Since launching in 2009, Burgundy has built up a 2.3% share of trading across Swedish, Finnish, Danish and Norwegian stocks, according to September market share figures from Thomson Reuters. The largest multilateral trading facility (MTF) for Nordic stocks last month was BATS Chi-X Europe’s CXE order book, which garnered an 18.3% share.
The sale of Burgundy marks the further consolidation of alternative venues in Europe following the purchase of Chi-X Europe by BATS Global Markets last year, the acquisition of Turquoise by the London Stock Exchange in 2010 and the closure of Nasdaq OMX Europe, also in 2010.

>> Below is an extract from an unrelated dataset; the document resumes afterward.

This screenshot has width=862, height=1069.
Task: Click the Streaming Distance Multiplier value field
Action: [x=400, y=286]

“The Burgundy situation is another episode in the reconsolidation of European market structure driven by the need to rationalise costs,” said Christian Bower, commercial director at multilateral trading facility Quote MTF, adding the deal was a sign of how desperate the environment had become for alternative venues in Europe. “Many of the current venues are simply uneconomical and are being kept alive for positioning and political reasons. In many instances, this is performed by traditional exchanges to give the illusion of competition.”
According to Alasdair Haynes, CEO of Aquis, an MTF aiming for a Q2 2013 launch, the sale of Burgundy only reinforces the view that European equity trading is becoming a duopoly between domestic exchanges and BATS Chi-X Europe.
“To succeed, alternative trading venues need to be pan-European and offer something different,” he said. “Volumes are too low to sustain an alternative niche geographical market in Europe right now.”
According to Thomson Reuters data, a combination of BATS Chi-X Europe and domestic markets accounted for over 85% of European equity trading in September.
Bower agreed, adding a renewed push for competition in European equity trading was vital.
“One need look no further than the central and eastern European region where brokers are suffering from the huge costs of transacting business on incumbent exchanges,” he said.
Bower said Quote MTF, which traded 0.05% of European equities last month, diversified its revenues by running trading technology platforms for third-parties and that Quote MTF expects to break even by Q1 2013.